The Cobra group started new, and first of all we threw away all these things we had known and started afresh, like a child — fresh and new. Sometimes my works look very childish, or childlike, schizophrenic or stupid, you know. But that was the good thing for me. Because, for me, the material is the paint itself. The paint expresses itself. In the mass of paint, I find my imagination and go on to paint it.

When you get older as a painter and you've got the opportunities, the talent and the good fortune and have been provided with everything for getting old, then it's fantastic, because the same brushstroke that you put down is more mature and more poignant than it was when you were young.

My paint is like a rocket, which describes its own space. I try to make the impossible possible. What is happening I cannot foresee, it is a surprise.

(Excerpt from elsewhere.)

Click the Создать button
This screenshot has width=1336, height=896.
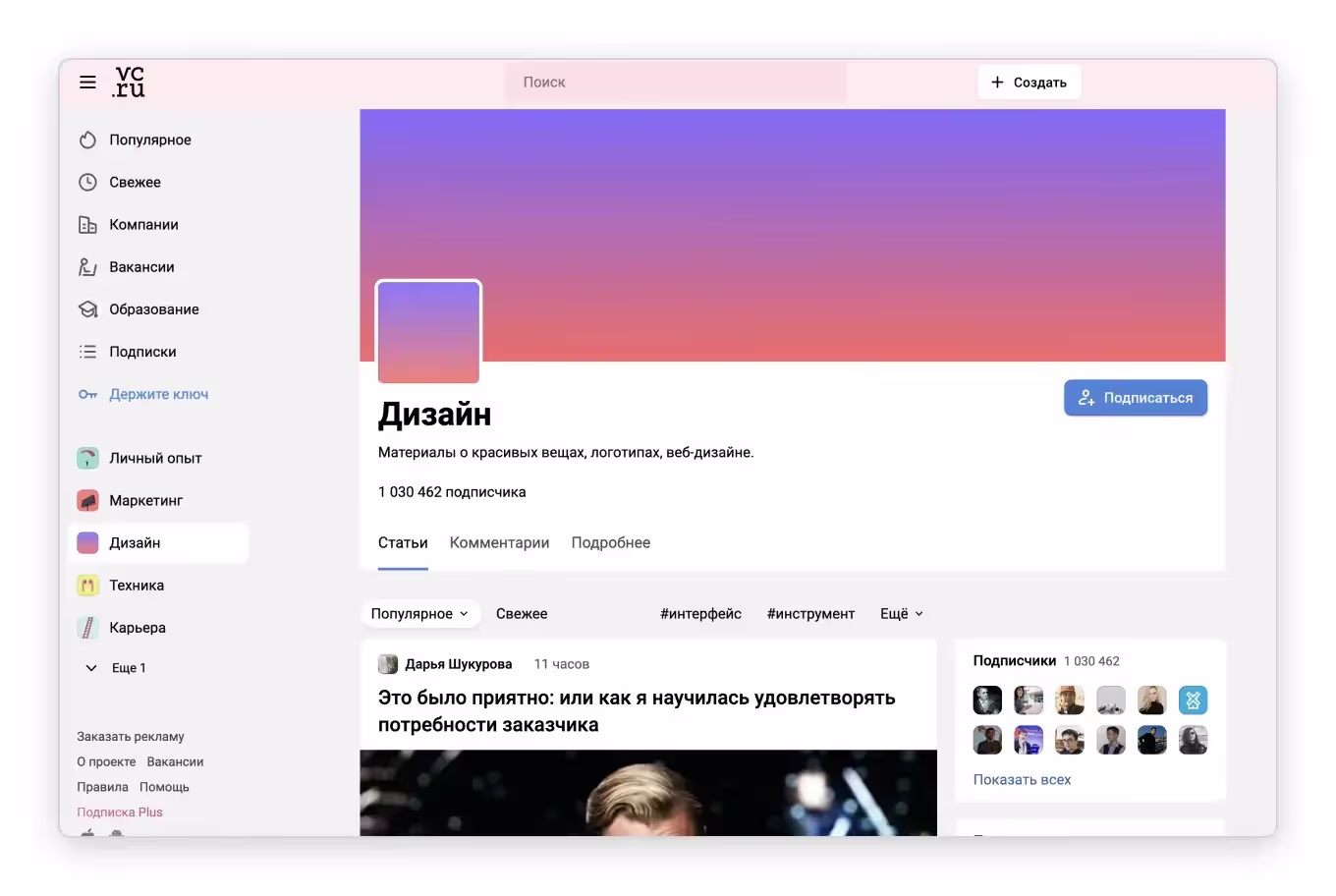pos(1029,82)
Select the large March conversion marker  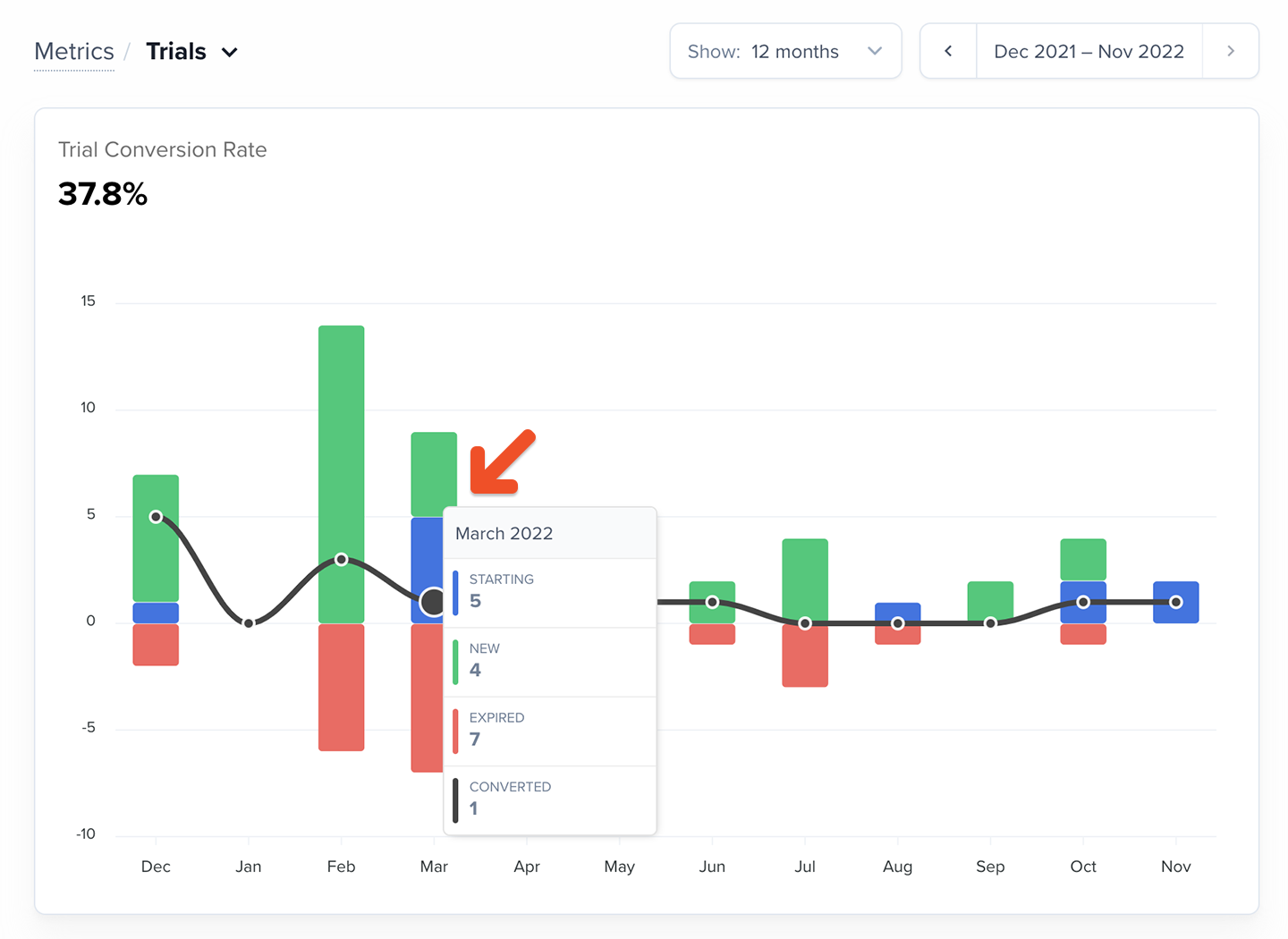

Painting, like passion, is an emotion full of truth and rings a living sound, like the roar coming from the lion's breast.

My work is in a complete transformation. Lately, in my studio in Amsterdam, 'beings' re-emerge more and more, but I have repainted all the canvases that I have brought with me [from Amsterdam to Paris]. It is matter itself. On the canvas, no discovery, no personal drama, no submission to a rhythm.. ..freed from 'Victory Boogiewoogie' [title of the last work of Piet Mondrian, 1944], bepop, bepop, we free ourselves from rhythm, we are not there yet, but it is coming.. .Now I paint stains, bigger stains, colours endlessly reapplied one upon the other, I scrape and I put down new stains of colour unto nothing remains but one great plane, concentrated and linked at the same time, suddenly a vivid red or yellow and the canvas and being merge.

Now we'll start the song of the wild man who lives on the mountain top, who does not want to be seen
let us now start that song without words, without music, come on..
(let's not do anything for at least ten minutes)
That's the spirit, there he comes, the song of the inner voice, the song of the primitive man

I'm able to paint so nice and thick with those big splodges that stay upright because I mix my own paint. I use the formula that the seventeenth-century painters used and I've added one or two things myself. A very important element is stand oil. I once got hold of a whole barrel full and I'm still using it. There are pots of it in all my studios, in New York, in Connecticut, in Monaco, and in Tuscany. [the oil had been found when an old paint shop closed down, in a] stock that had been there since the seventeenth century.. .I mix my oil paint with it, and I throw in a lot of eggs and some concentrated turpentine. It's as thick as homemade mayonnaise. When it dries it is as tough and hard as rubber.